Recent developments in the global Trade environment, notably, the Bali Agreement reached in December 2013 and the subsequent development of a protocol of amendment to the Marrakesh Agreement establishing the WTO, to include trade facilitation in November 2014, are especially pertinent to the work of Customs, globally. Approximately ninety percent of the WTO Agreement on Trade Facilitation (ATF) relates to Customs, hence the prominence and leading role Customs plays in the implementation of this Agreement. Accordingly, the implementation of the ATF draws on the various WCO tools and instruments such as the Revised Kyoto Convention, Coordinated Border Management Compendium, Globally Networked Customs, the Handbook on Transit, etc. It has thus become imperative to bring together all these various WCO standards, tools and instruments to support the implementation of the ATF at international, regional and national levels. The WCO policy and technical committees are hard at work coordinating processes and programmes in this regard. Some of the highlights are as follows:
• Opening the International Customs Day at the WCO headquarters on 26 January 2015 the Secretary-General of the WCO unveiled a 2015 WCO theme that deals with “Communication and Coordinated Border Management”. The importance of this theme as it relates to the ATF cannot be overemphasized.

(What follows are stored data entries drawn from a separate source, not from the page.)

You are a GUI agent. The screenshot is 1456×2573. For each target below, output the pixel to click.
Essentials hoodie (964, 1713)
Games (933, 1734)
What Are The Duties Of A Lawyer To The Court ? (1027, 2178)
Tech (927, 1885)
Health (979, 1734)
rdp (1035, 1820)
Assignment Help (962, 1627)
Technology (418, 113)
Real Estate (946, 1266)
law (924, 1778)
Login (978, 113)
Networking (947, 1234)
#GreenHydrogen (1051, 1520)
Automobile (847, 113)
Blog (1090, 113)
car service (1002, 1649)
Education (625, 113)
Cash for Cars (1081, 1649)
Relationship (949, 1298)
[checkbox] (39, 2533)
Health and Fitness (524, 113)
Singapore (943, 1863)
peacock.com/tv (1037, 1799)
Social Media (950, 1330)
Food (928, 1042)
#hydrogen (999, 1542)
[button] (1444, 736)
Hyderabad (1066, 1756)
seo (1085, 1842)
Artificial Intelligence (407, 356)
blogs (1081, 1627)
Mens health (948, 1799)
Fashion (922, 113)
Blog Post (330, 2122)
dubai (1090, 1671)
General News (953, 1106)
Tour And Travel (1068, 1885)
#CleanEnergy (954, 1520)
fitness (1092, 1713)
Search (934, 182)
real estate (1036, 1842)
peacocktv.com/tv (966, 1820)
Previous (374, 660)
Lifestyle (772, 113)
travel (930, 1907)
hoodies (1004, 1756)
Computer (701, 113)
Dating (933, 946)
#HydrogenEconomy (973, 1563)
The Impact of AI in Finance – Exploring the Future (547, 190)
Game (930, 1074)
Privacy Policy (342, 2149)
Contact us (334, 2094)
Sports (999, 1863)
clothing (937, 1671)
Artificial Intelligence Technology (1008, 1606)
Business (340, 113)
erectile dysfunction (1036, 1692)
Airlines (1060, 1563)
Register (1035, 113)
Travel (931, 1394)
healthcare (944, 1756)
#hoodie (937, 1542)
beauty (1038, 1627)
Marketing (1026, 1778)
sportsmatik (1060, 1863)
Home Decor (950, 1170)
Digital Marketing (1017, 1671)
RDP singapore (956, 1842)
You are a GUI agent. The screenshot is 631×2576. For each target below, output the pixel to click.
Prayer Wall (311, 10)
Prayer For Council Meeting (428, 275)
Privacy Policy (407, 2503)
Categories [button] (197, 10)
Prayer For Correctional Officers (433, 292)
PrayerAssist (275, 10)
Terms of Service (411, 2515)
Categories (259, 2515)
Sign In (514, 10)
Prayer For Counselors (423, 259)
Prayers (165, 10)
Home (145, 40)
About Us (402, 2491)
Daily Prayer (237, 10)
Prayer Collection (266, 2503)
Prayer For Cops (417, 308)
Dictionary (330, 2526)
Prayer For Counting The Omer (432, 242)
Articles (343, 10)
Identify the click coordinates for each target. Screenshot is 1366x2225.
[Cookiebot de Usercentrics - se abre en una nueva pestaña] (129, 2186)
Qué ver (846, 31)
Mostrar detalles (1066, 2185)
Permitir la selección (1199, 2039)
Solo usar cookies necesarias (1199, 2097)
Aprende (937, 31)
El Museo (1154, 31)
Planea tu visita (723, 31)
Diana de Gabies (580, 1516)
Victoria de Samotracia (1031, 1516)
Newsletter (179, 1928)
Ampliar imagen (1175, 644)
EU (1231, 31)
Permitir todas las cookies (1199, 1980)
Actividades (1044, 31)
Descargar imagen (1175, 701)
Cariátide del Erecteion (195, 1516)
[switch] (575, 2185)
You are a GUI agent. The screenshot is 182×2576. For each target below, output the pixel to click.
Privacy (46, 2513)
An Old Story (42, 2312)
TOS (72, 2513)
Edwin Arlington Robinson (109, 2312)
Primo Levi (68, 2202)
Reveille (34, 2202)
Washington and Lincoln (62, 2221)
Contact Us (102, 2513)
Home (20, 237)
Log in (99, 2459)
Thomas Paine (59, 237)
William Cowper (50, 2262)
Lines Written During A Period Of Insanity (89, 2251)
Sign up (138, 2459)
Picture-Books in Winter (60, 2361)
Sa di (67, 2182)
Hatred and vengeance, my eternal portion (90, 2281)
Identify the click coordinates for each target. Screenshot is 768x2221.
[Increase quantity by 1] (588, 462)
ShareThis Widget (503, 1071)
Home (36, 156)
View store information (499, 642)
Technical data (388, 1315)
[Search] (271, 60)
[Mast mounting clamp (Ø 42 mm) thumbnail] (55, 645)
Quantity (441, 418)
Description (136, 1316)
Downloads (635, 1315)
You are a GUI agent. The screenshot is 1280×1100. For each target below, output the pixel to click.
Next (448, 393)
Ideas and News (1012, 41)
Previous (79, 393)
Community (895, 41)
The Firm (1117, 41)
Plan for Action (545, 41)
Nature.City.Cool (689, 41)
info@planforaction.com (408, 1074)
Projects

• In keeping with the above discussions and within the context of regional integration, the WCO is planning a Conference on Regional Integration to be held immediately after the June 2015 Policy Commission and Council. This conference is envisaged to bring together various developments and outputs of other pertinent WCO Committees that provide assistance to the regional integration agenda. These will include, inter alia, work done or being done around Coordinated Border Management (CBM), Advanced Passenger Information/ Passenger Name Record (API/PNR), data quality within the SAFE Framework, issues and potential benefits of using Trader Identification Number (TIN), Mutual recognition of AEOs, etc.
• Work in preparation for the implementation of the Agreement on Trade Facilitation (ATF) constitute the main focal point around which programmes, discussions around standards setting and developing implementation tools pivot around. The expansive nature of the ATF dictates and requires an intergovernmental approach, especially by all border agencies and pertinent role-players in the Capital Pretoria to ensure coordinated effort. Accordingly, the process of establishing the National Trade Committee, as espoused by the ATF, is currently under way.
• Working within the regional ambit and in conjunction with the WCO, South Africa is running two pilot projects on exchange of data with both Swaziland and Mozambique. This work takes place within the context of the Globally Networked Customs (GNC) and the region-approved Utility Block (UB). Both these pilots have been successful and will in due cause be stepped up to encapsulate exchange of real time data once all the legal processes and approvals have been completed with respective governments. The outcome of, including the lessons learnt from these exercises are of vital importance to various WCO members and regions when they embark on similar projects given the centrality of automatic exchange of information in the implementation of the ATF.